Background: CXC chemokines such as interleukin (IL)‐8 are neutrophil chemoattractants, the levels of which increase in Helicobacter pylori‐infected gastric mucosa. Many investigators have focused on the chemotactic aspects of IL‐8; however, CXC chemokines are also reported to have angiogenic activity and to serve as remodelling factors. Rat GRO/CINC‐1 is a rodent counterpart of human GROα, a member of the family of CXC chemokines. Gastric mucosa infected with H. pylori is in a state of hyperproliferation, with increases in the amounts of growth factors such as hepatocyte growth factor (HGF). Aim: To investigate whether rat GRO/CINC‐1 had growth‐stimulating activity for gastric epithelial cells. Methods: The rat gastric epithelial cell line RGM‐1 was incubated in serum‐free medium for 12 h to adjust the cell cycle to the G₀ phase, and GRO/CINC‐1 was then added for 24 h.
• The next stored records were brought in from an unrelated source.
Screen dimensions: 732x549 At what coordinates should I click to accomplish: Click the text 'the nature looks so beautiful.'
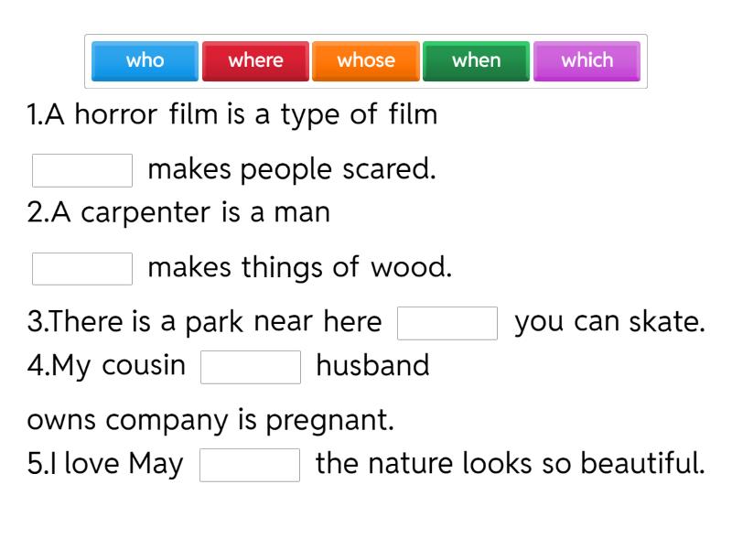click(x=510, y=463)
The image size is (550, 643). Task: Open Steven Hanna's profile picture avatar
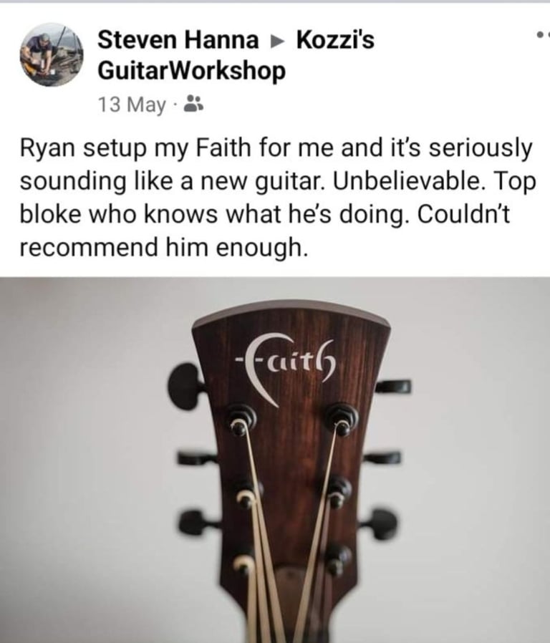tap(52, 54)
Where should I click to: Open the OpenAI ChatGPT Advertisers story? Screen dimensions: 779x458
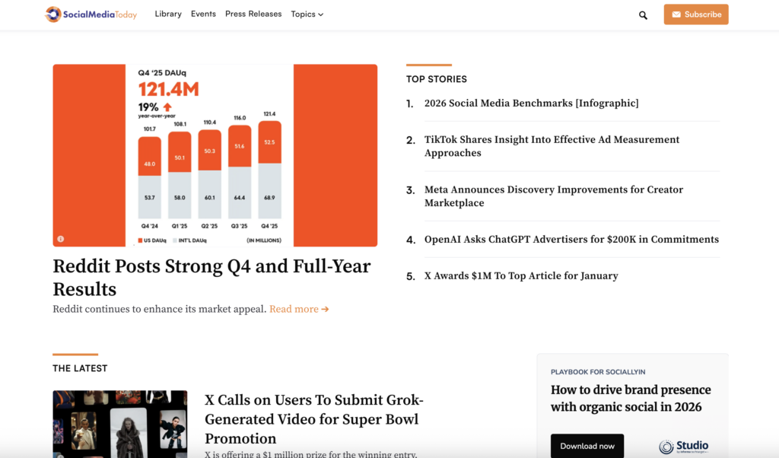(571, 240)
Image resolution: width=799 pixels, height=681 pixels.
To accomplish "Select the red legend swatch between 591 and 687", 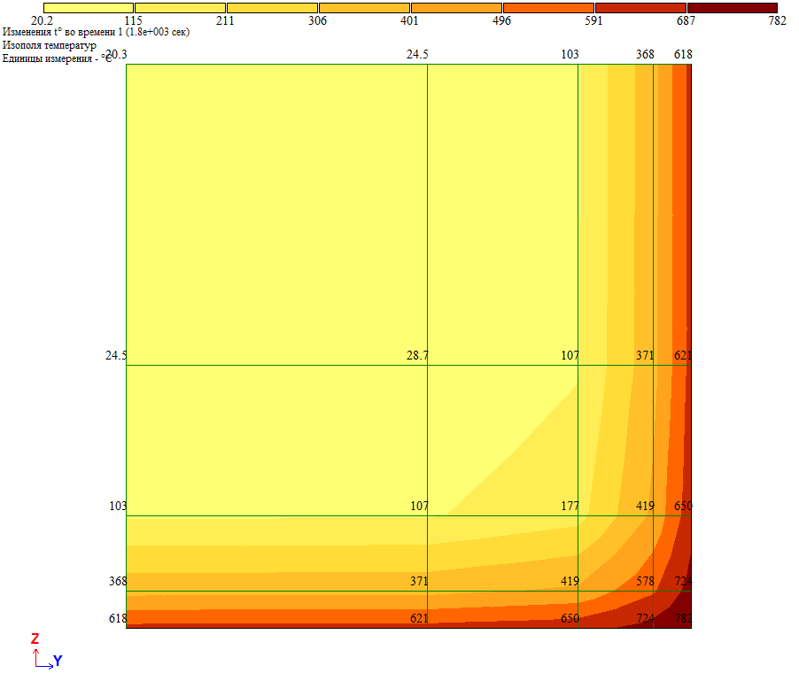I will [x=640, y=7].

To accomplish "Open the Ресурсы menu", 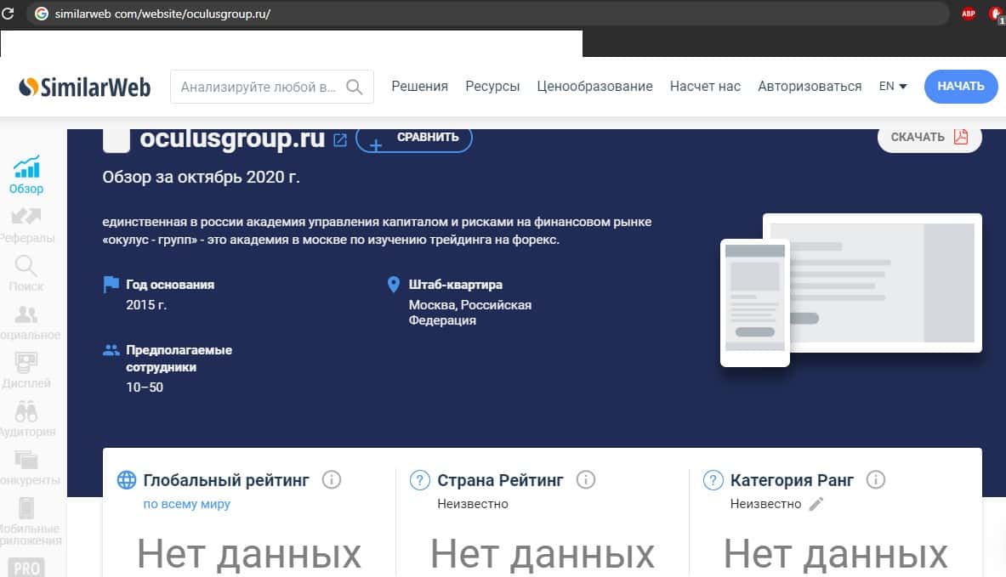I will 492,87.
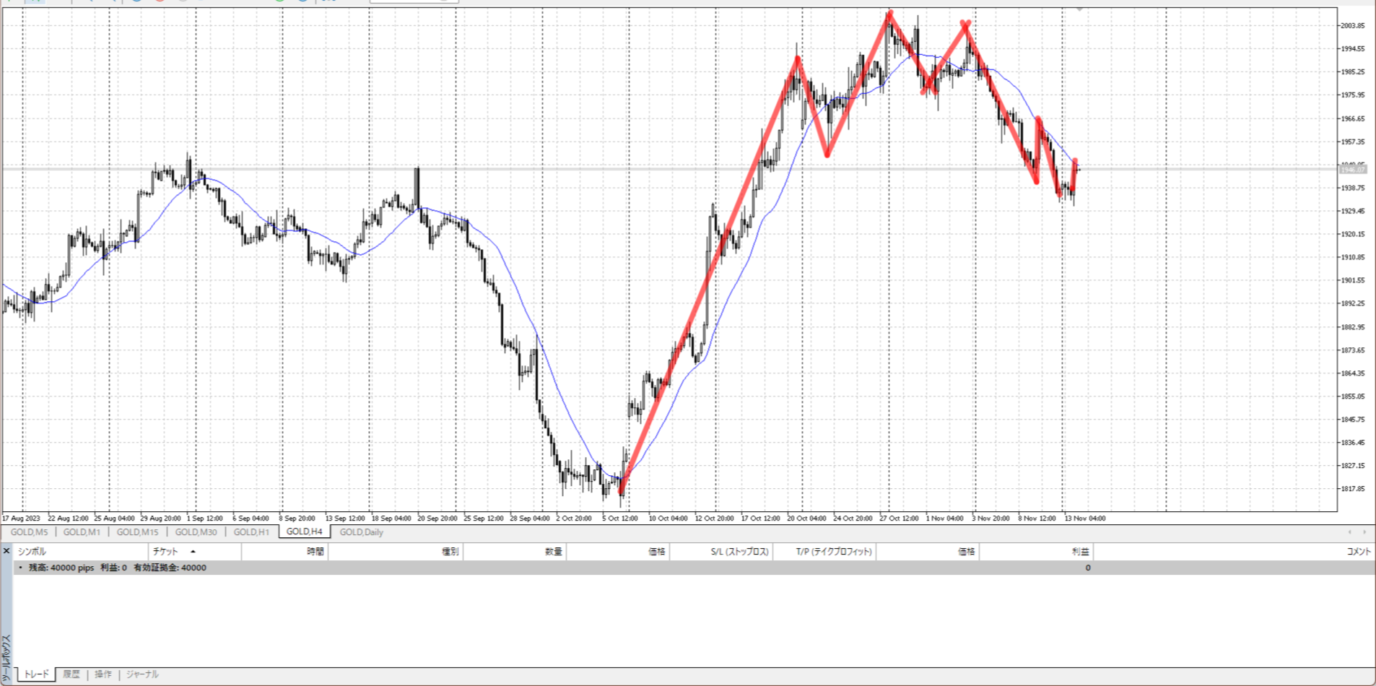Select the GOLD,M15 chart tab
The height and width of the screenshot is (686, 1376).
(x=137, y=532)

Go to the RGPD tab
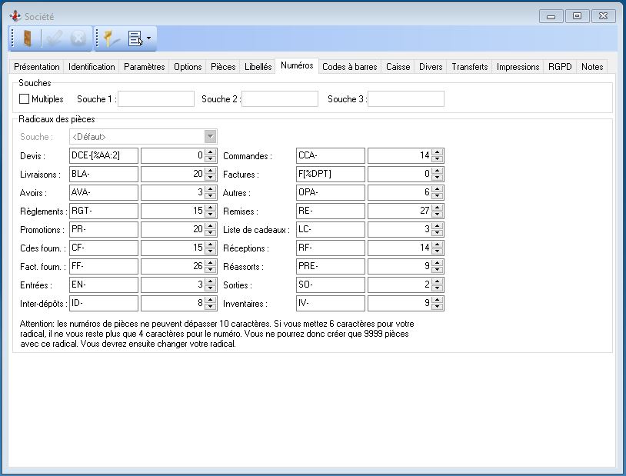coord(560,67)
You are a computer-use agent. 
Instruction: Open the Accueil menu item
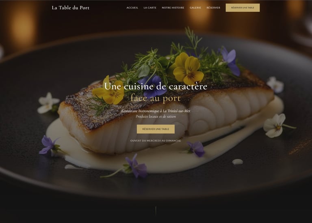click(x=132, y=8)
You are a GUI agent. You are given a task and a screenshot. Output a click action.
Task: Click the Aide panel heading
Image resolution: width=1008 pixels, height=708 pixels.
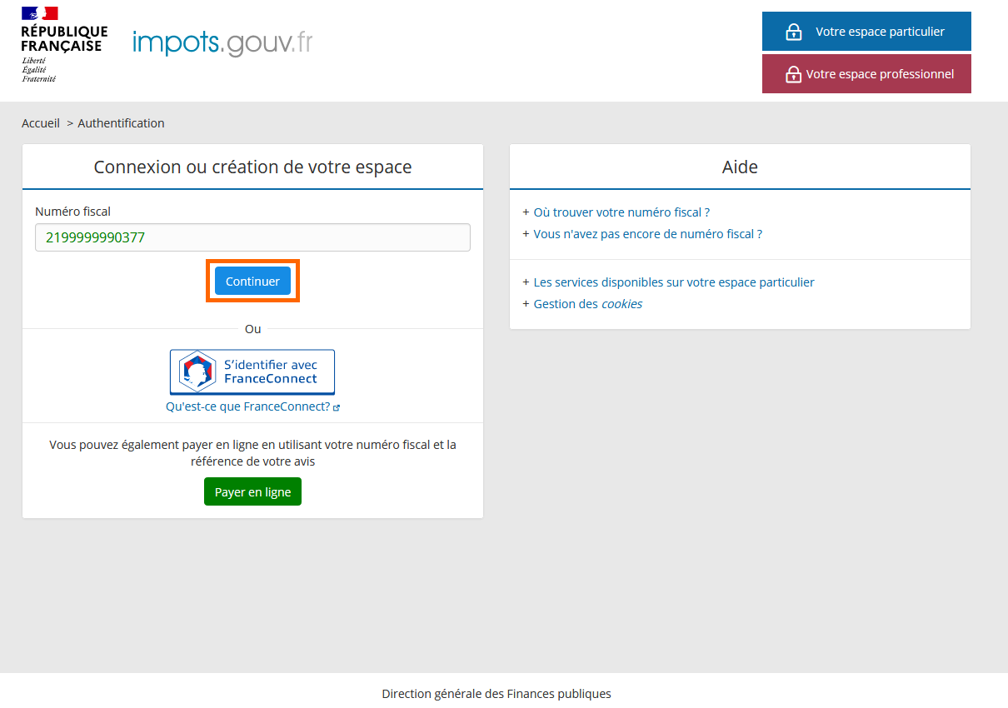tap(740, 167)
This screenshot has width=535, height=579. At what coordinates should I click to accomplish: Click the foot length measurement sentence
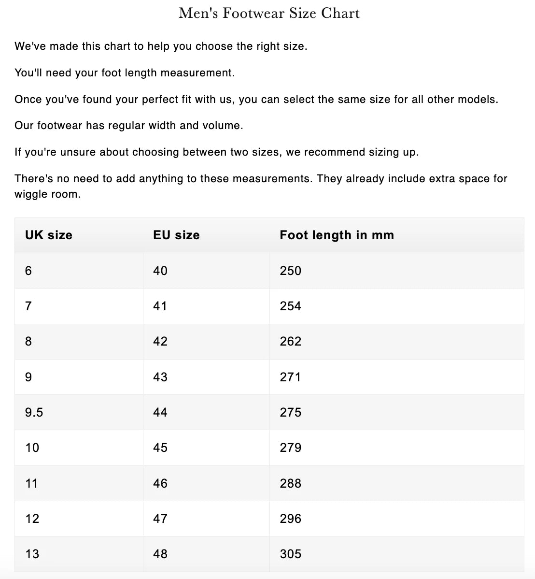(124, 73)
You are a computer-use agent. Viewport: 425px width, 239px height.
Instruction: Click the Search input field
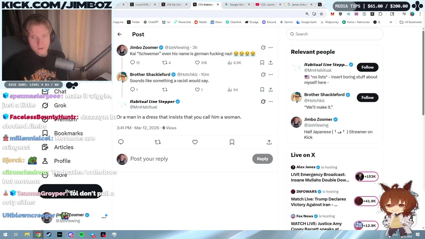tap(335, 34)
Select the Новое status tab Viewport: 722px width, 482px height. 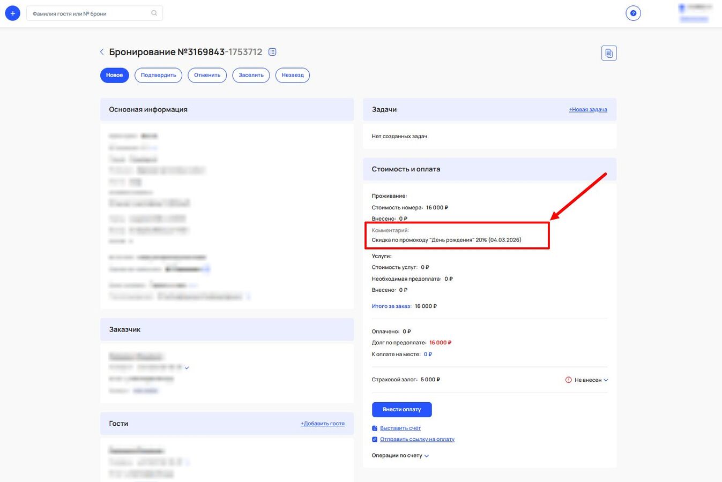[114, 76]
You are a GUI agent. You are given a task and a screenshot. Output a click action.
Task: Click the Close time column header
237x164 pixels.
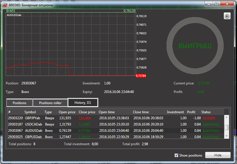[141, 112]
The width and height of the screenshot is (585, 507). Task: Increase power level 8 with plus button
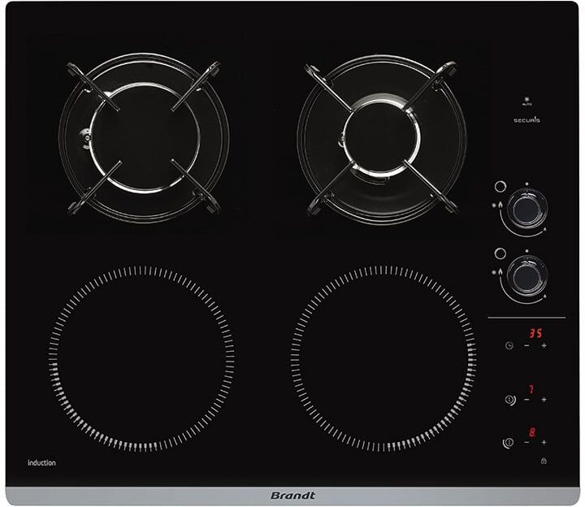(x=544, y=442)
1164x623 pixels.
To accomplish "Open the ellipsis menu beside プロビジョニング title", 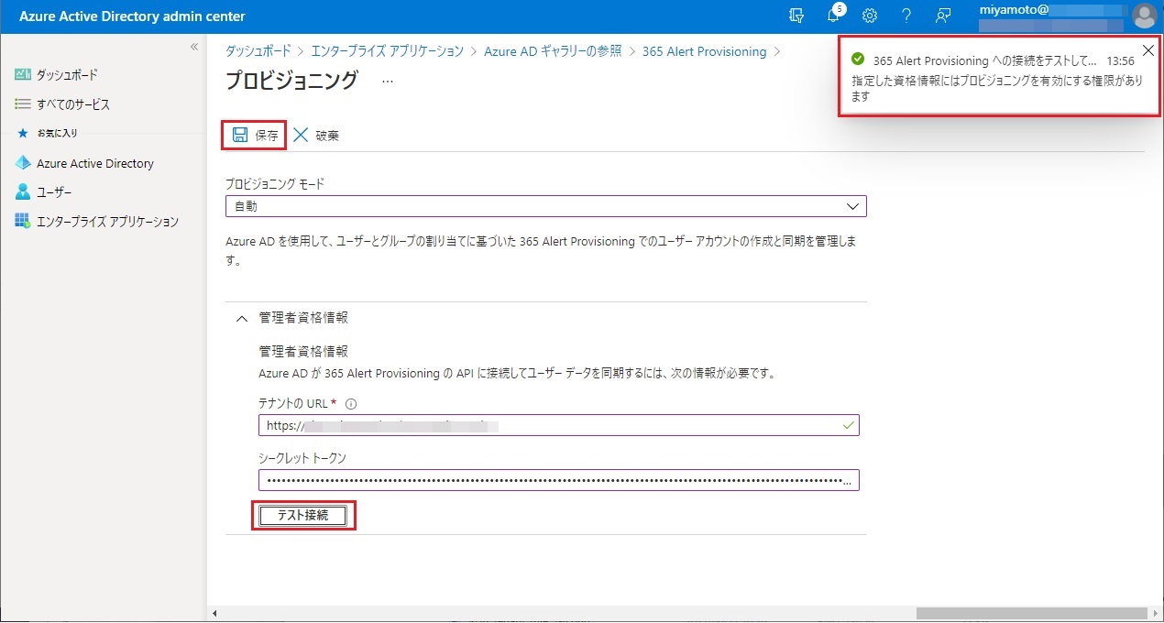I will 387,81.
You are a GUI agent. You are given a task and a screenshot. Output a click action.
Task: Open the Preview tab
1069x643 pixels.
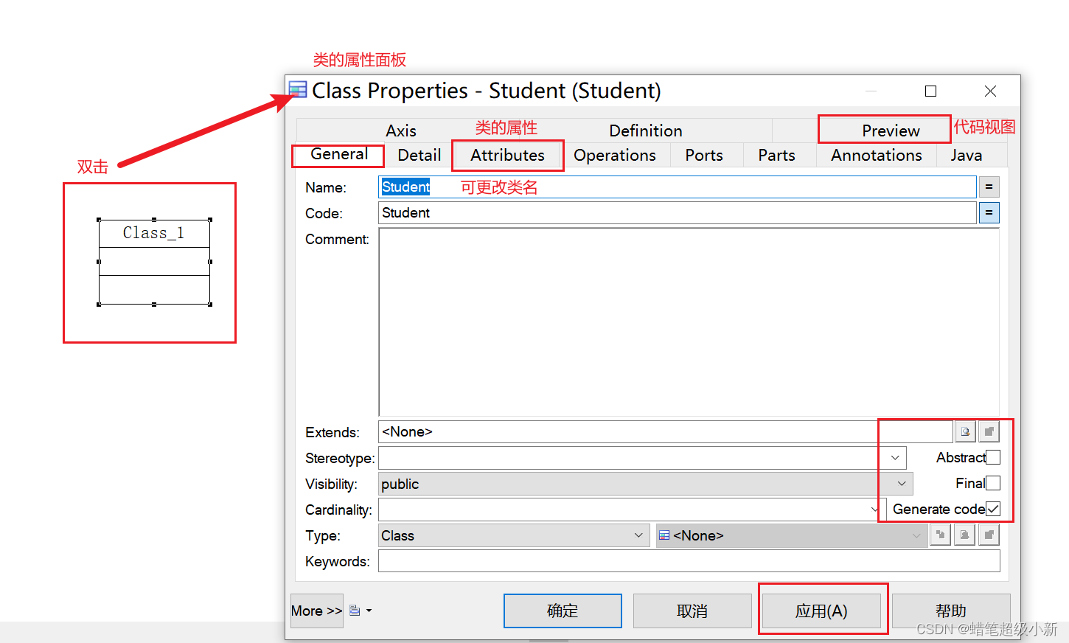(883, 130)
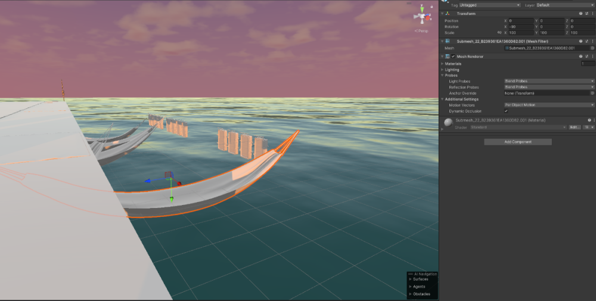Click the material preview sphere thumbnail
The image size is (596, 301).
click(x=448, y=123)
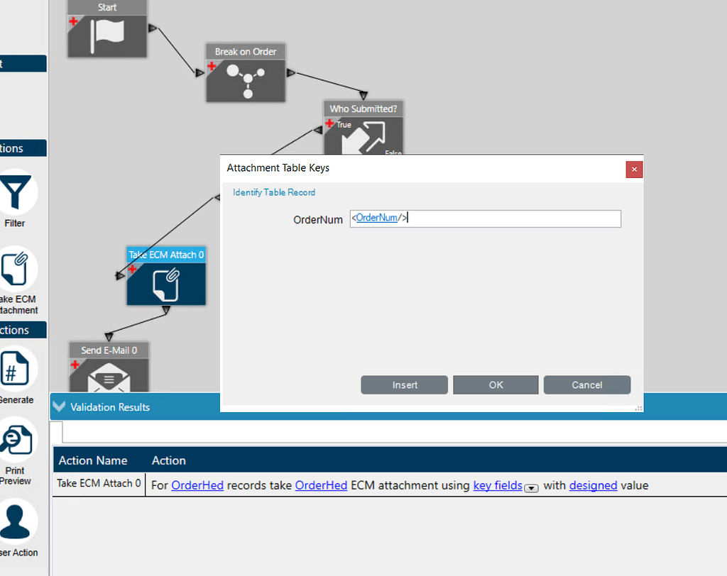
Task: Collapse the Validation Results panel chevron
Action: (x=59, y=406)
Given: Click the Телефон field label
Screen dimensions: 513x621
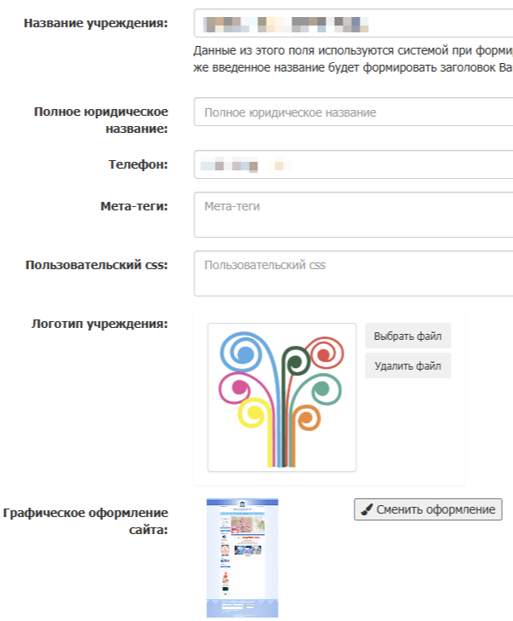Looking at the screenshot, I should (x=137, y=164).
The total cell number was determined by fluorogenic analysis after propidium iodide staining, and cell proliferation was assessed by measuring 5‐bromo‐2′‐deoxyuridine (BrdU) incorporation. The activity of p42/p44 mitogen‐activated protein kinase (MAPK) was measured 5–20 min after the start of GRO/CINC‐1 exposure. Results: Cultures treated with GRO/CINC‐1 showed a significant increase in cell number and BrdU incorporation in a concentration‐dependent fashion. The MAPK activity increased within 5 min after GRO/CINC‐1 application and returned to the control level at 20 min. Conclusion: The growth‐stimulatory effect of GRO/CINC‐1 on rat gastric epithelial cells suggests a dual function of this chemokine: proinflammatory action and induction of epithelial proliferation.